Première partie: L’historicisation empirique du processus de privatisation
La doctrine algérienne en matière de privatisation a connu de nombreuses tribulations dues essentiellement à la contradiction entre le caractère structurellement rentier de l’économie et les velléités d’ouverture entamées par le décideur au début des années 1990. Dans une première partie, nous examinerons les incertitudes qui marquent le processus de privatisation qui n’a pu ni vers la fin des années 1990 ni dans les années 2000 et 2010, recueillir un consensus auprès des différentes parties prenantes à la modernisation et l’ouverture de l’économie algérienne. Dans une deuxième partie, nous expliquerons en quoi la situation économique et sociale du pays et notamment ses déséquilibres macro-économiques et macro-financiers qui se sont creusés depuis 2014, imposent un renouveau des privatisations, lequel devra cette fois-ci, pour réussir, s’adosser à une stratégie claire, soutenue par des politiques d’accompagnement cohérentes et stables.
Par Lyazid Khaber, Directeur de la publication d’ECOTIMES et Ali Mebroukine, Professeur en droit des affaires
La restructuration du secteur public économique algérien, à travers l’ouverture du capital ou la privatisation intégrale n’a jamais été envisagée expressément par le décideur politique. Les réformateurs des années 1990 avaient timidement introduit le concept d’« entreprise publique économique »(EPE) mais excluaient, a priori, l’existence d’un autre actionnaire que l’Etat lui-même. Les lignes qui suivent n’ont pas la prétention de retracer l’évolution du secteur public économique depuis qu’une ordonnance n° 95-22 du 26 août 1995¹ avait décidé de la privatisation des entreprises publiques relevant du secteur concurrentiel (hôtellerie, tourisme, commerce et distribution, industries textiles et agro-alimentaires, industries de transformation, transports routiers de voyageurs et de marchandises, assurances, etc.). A l’époque déjà se posaient deux questions essentielles : la privatisation ou l’ouverture du capital des entreprises publiques (ci-après EP) était-elle le meilleur moyen de garantir leur développement et leur croissance, notamment externe ? La seconde question était de savoir s’il était possible, dans un environnement économique dominé par la puissance publique, elle-même garante du plein emploi et de la protection sociale, de surmonter les résistances des salariés à la cession de leur entreprise à des repreneurs privés.
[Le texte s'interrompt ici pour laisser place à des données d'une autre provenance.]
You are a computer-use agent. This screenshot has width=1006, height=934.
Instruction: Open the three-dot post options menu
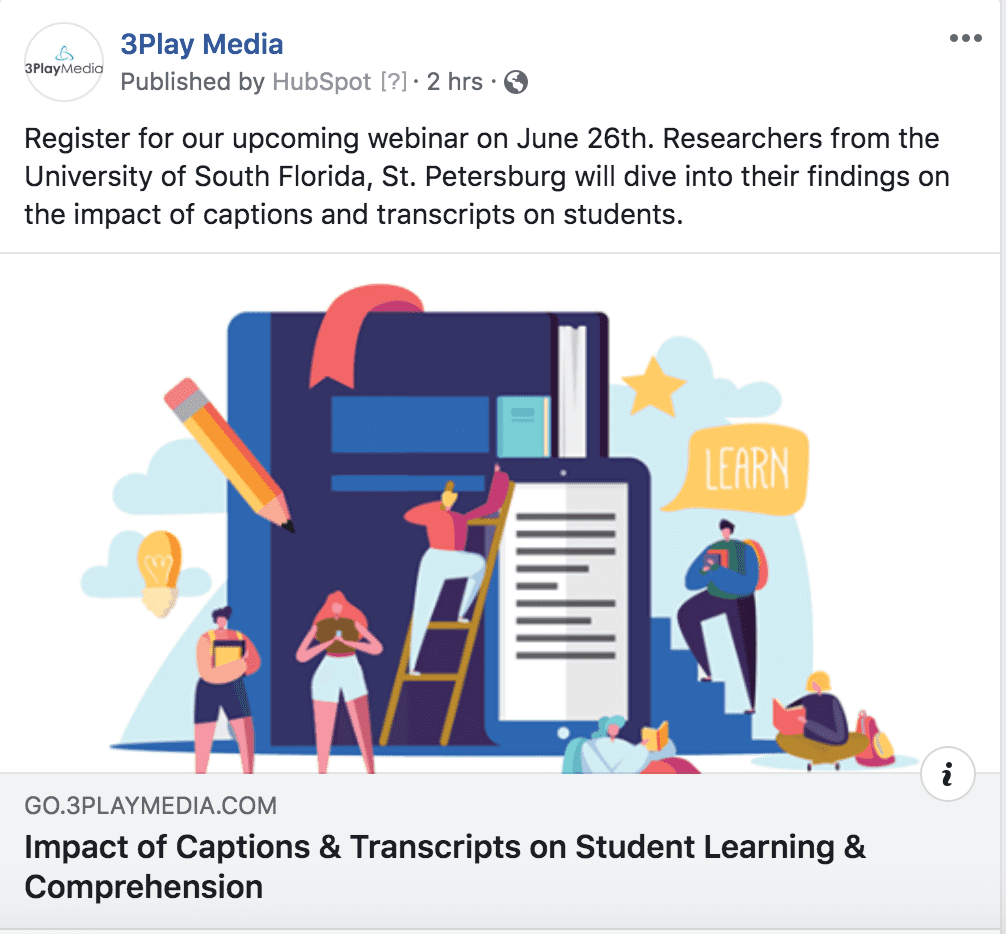[x=966, y=38]
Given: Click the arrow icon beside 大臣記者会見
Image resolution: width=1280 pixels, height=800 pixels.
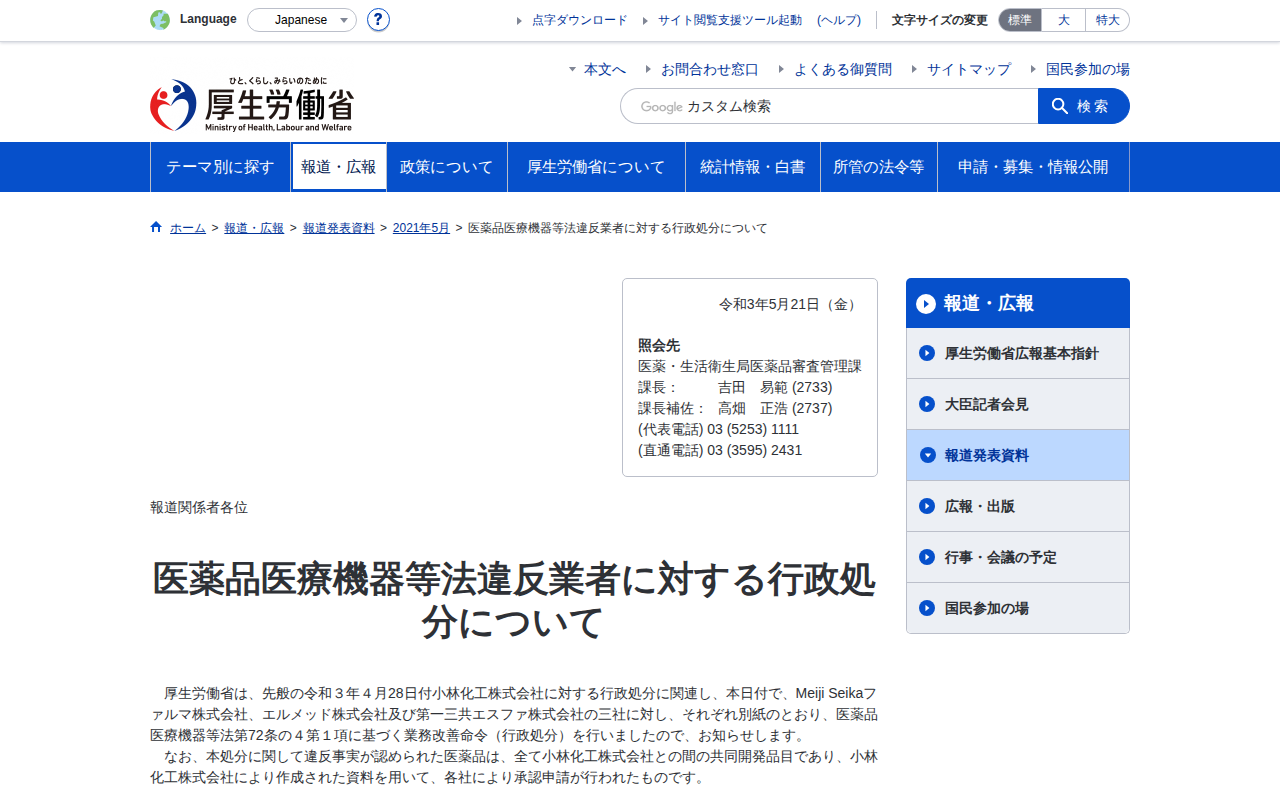Looking at the screenshot, I should click(x=927, y=404).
Les débuts laborieux de la privatisation du secteur public concurrentiel (1997-2004)
L’ordonnance n°95-22 précitée n’allait pas très loin dans le redimensionnement du secteur public économique, puisqu’aussi bien la liste des secteurs éligibles à la privatisation avait été limitativement instaurée. Ensuite, seule la privatisation destinée à réhabiliter, moderniser ou maintenir l’outil de production, pendant une durée minimum de cinq(5) ans, pouvait être envisagée. Enfin, une action spécifique habilitant l’Etat à intervenir dans l’intérêt national était susceptible d’être conservée par le cédant pour une période inférieure ou égale à cinq (5) ans. C’est assez souligner que le processus de privatisation était strictement encadré. Peu de privatisations ont été mises en œuvre entre 1995 et 2001. Il existe trois raisons essentielles à cette situation :
- La situation financière déplorable des entreprises publiques du secteur concurrentiel.
- L’absence d’une stratégie industrielle de la part de repreneurs potentiels qui étaient pour l’essentiel des entreprises locales.
- Un climat social dégradé en conséquence des mesures d’ajustement structurel contenues dont les accords de rééchelonnement de la dette extérieure (1994-1998)².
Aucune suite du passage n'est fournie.